* _PROBLEM STATEMENT_
Starting at the first line of the entries below, please return exactly each line up to and including the one with "Evitar perills (20, 2367)"; pictures stay out.

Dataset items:
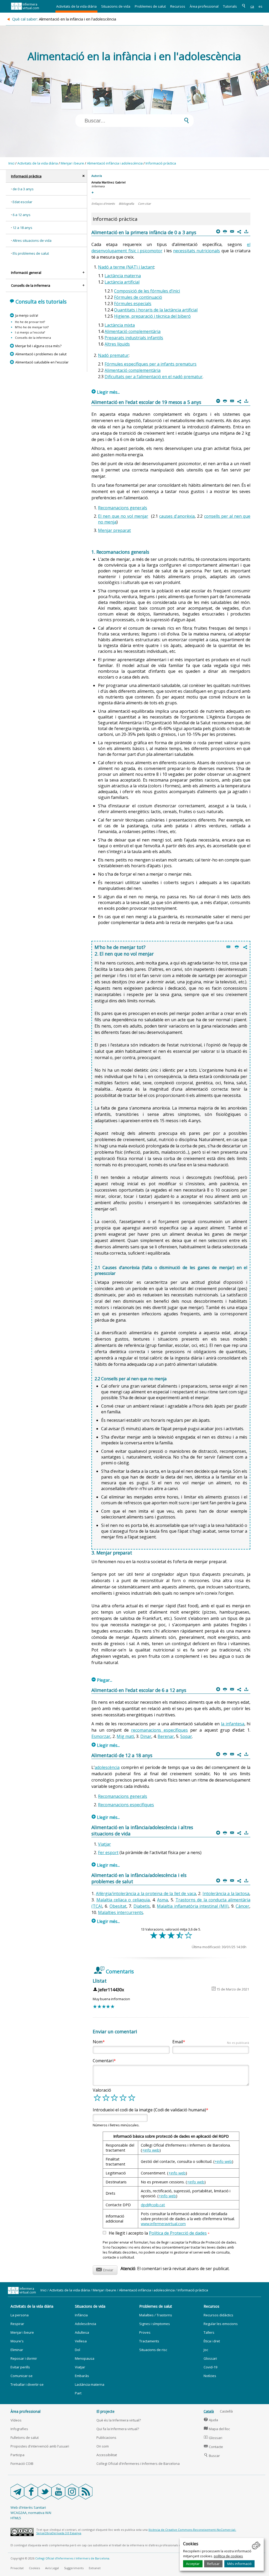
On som (102, 2446)
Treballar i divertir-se (27, 2384)
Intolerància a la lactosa (226, 1893)
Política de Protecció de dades (178, 2233)
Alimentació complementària (133, 331)
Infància (81, 2315)
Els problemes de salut (31, 253)
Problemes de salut (150, 6)
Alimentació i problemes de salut (40, 354)
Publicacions (106, 2437)
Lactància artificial (122, 282)
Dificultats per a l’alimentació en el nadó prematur (154, 376)
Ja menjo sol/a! (26, 315)
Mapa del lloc (217, 2428)
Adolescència (85, 2323)
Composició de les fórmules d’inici (147, 291)
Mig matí (125, 1736)
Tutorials (230, 6)
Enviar (104, 2269)
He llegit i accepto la (159, 2233)
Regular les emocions (221, 2323)
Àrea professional (204, 6)
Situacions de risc (153, 2349)
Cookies (34, 2568)
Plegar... (102, 1680)
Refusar (213, 2563)
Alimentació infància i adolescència (115, 163)
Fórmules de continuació (138, 297)
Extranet (95, 2568)
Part (78, 2393)
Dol (77, 2349)
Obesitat (118, 1906)
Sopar (186, 1736)
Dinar (145, 1736)
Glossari (210, 2358)
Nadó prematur (113, 355)
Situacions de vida (115, 6)
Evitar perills (20, 2367)
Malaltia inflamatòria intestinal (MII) (193, 1906)
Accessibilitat (106, 2454)
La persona (20, 2315)
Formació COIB (22, 2463)
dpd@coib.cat (153, 2204)
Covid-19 (210, 2367)
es (260, 6)
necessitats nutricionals (196, 251)
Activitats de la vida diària (76, 6)
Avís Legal (52, 2568)
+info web (150, 2150)
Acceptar (193, 2563)
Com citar (144, 204)
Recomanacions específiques (126, 1805)
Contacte (213, 2446)
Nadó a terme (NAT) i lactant (126, 267)
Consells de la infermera (33, 338)
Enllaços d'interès (103, 204)
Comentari (103, 2061)
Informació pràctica (161, 163)
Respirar (17, 2323)
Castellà (226, 2411)
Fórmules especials (132, 303)
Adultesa (82, 2332)
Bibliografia (126, 204)
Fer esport (108, 1852)
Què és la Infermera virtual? (118, 2420)
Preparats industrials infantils (134, 338)
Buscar (212, 2455)
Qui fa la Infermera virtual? (117, 2428)
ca (252, 6)
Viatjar (104, 1844)
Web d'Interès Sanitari (28, 2507)
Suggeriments (74, 2568)
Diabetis (141, 1906)
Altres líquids (117, 344)
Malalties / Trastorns (155, 2315)
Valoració (102, 2090)
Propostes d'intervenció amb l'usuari (40, 2446)
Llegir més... (106, 392)
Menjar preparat (114, 530)
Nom (97, 2042)
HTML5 (16, 2518)
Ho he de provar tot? (30, 322)
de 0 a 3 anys (23, 189)
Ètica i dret (212, 2341)
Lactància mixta (120, 325)
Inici (11, 163)
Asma (162, 1900)
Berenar (166, 1736)
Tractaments (149, 2341)
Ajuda (211, 2420)
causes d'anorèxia (177, 516)
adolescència (107, 1767)
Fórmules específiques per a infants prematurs (150, 364)
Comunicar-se (22, 2375)
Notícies (210, 2375)
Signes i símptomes (154, 2323)
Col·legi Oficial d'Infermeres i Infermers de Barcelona (138, 2463)
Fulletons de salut (25, 2437)
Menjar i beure (72, 163)
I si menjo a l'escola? (30, 332)
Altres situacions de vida (32, 240)
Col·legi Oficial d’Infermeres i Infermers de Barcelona (72, 2558)
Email (210, 2042)
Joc (206, 2349)
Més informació (239, 2563)
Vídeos (16, 2420)
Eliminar (17, 2349)
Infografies (19, 2428)
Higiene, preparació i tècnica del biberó (152, 316)
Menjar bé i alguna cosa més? (38, 345)
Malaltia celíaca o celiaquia (123, 1900)
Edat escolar (22, 201)
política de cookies (228, 2556)
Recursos (177, 6)
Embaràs (82, 2375)
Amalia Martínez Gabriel (108, 182)
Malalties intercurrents (120, 1912)
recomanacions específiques (159, 1730)
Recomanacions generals (122, 508)
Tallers (209, 2332)
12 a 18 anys (22, 227)
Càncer (242, 1906)
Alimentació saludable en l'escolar (42, 362)
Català (209, 2411)
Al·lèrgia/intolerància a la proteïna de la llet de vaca (146, 1893)
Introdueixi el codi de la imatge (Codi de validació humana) (149, 2110)
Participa (17, 2454)
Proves (145, 2332)
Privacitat (17, 2568)
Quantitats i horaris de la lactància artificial (156, 310)
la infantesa (232, 1724)
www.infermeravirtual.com (163, 2223)
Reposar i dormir (24, 2358)
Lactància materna (123, 276)
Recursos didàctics (218, 2315)
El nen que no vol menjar (123, 516)
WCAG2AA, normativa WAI (31, 2512)
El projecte (105, 2411)
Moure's (17, 2341)
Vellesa (81, 2341)
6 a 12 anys (21, 214)
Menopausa (84, 2358)
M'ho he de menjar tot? (32, 327)
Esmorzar (100, 1736)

* _TASK ANSWER_
On som (102, 2446)
Treballar i divertir-se (27, 2384)
Intolerància a la lactosa (226, 1893)
Política de Protecció de dades (178, 2233)
Alimentació complementària (133, 331)
Infància (81, 2315)
Els problemes de salut (31, 253)
Problemes de salut (150, 6)
Alimentació i problemes de salut (40, 354)
Publicacions (106, 2437)
Lactància artificial (122, 282)
Dificultats per a l’alimentació en el nadó prematur (154, 376)
Ja menjo sol/a! (26, 315)
Mapa del lloc (217, 2428)
Adolescència (85, 2323)
Composició de les fórmules d’inici (147, 291)
Mig matí (125, 1736)
Tutorials (230, 6)
Enviar (104, 2269)
He llegit i accepto la (159, 2233)
Regular les emocions (221, 2323)
Àrea professional (204, 6)
Situacions de risc (153, 2349)
Cookies (34, 2568)
Plegar... (102, 1680)
Refusar (213, 2563)
Alimentació infància i adolescència (115, 163)
Fórmules de continuació (138, 297)
Extranet (95, 2568)
Part (78, 2393)
Dol (77, 2349)
Obesitat (118, 1906)
Sopar (186, 1736)
Dinar (145, 1736)
Glossari (210, 2358)
Nadó prematur (113, 355)
Situacions de vida (115, 6)
Evitar perills (20, 2367)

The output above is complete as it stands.